To further the utility of the Moonwalk, I paired it to Nemo Equipment’s Escape Pod bug bivy. Held aloft above the bag with the brand’s proprietary inflatable AST air beam technology, the three-part system is easy to set up and never fails to provide a sound night’s sleep.

$280 | NEMOEQUIPMENT.COM | 800-997-9301


Low weight
Small packed size
Generous size

No lower insulation
Hood is extra

Anyone traveling under their own steam knows every ounce carried must strike a delicate balance between added comfort and ease of portability. For many years, this imposed harsh penalties on sleeping systems which were often underinsulated, bereft of features, or agonizingly snug. Colorado-based Katabatic Gear is dedicated to the small batch manufacture of premium sleeping bags aimed at the discerning gram counter. An avid thru-hiker, founder Aaron Martray’s designs are not just light, but versatile and extremely comfortable.

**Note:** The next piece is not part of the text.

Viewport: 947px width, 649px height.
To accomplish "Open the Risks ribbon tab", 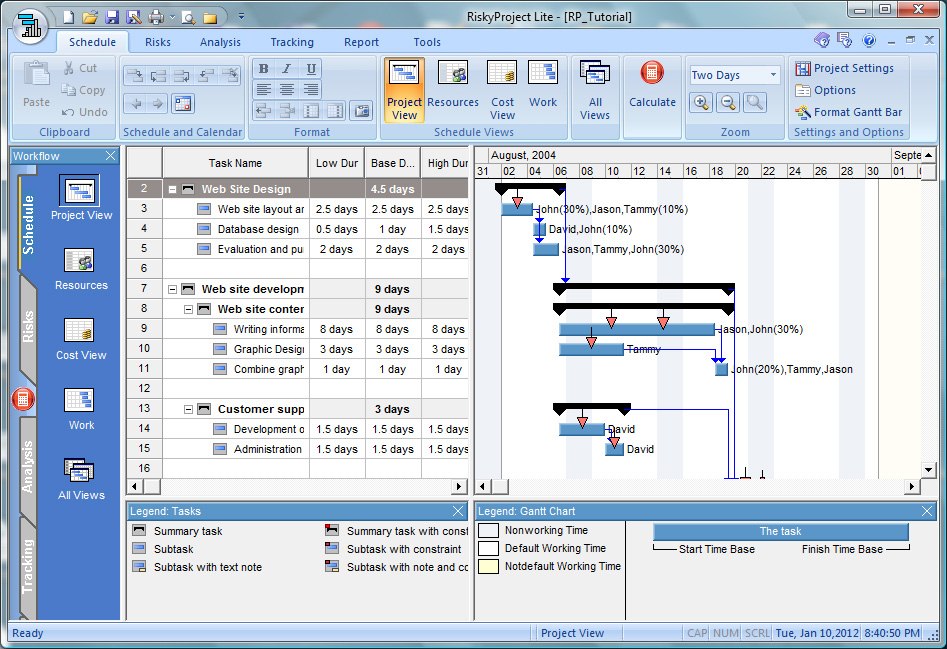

The product of Martray’s extensive backcountry experience, the Flex 30 is unlike anything else on the market. Blending the better qualities of a traditional sleeping bag with those of a lightweight quilt, it qualifies as ultralight without any irksome sacrifices apt to foil a good night’s sleep.

Comfort is derived from the flexibility of the design, hence the name. A small zipper along the lower edges joins the bottom third of the Flex together to create a bag-like enclosure to best wrap around the sleeper for optimal heat retention. An insulated draft tube at the neck, and a drawstring closure at the foot seal out cold air. For warmer temps, the Flex can be unzipped and used as a fullcoverage quilt.

Additional features include a proprietary retention system to ensure the Flex stays positioned over the sleeping mat as well as optional nylon webbing straps to hold the quilt in its bag-like configuration. Filled with responsibly sourced water-resistant 850-fill power down supplied by Allied Feather & Down, the insulation is stuffed within large continuous baffles made of high-quality Pertex Quantum ripstop nylon.

At only 20.9 ounces, with packed dimensions roughly the size of a football, the Flex is perfectly suited for foot or bicycle travel but also makes for a superb travel blanket where space and weight are a concern. Because the design forgoes a lower layer of insulation, it is important to pair it to a properly insulated pad. For our tests, we used a Sea to Summit UltraLight insulated mat with a 3.3 R-value. When temperatures dipped to the lower limit of the Flex’s 30ºF rating, the lack of a hood was noticeable, but Katabatic’s optional down-filled Crestone hood solves that issue.

$365 | KATABATICGEAR.COM | 303-984-4189

Christophe Noel is a journalist from Prescott, Arizona. Born into a family of backcountry enthusiasts, Christophe grew up backpacking the mountains and deserts of the American West. An avid cyclist and bikepacker, he also has a passion for motorcycles, travel, food and overlanding.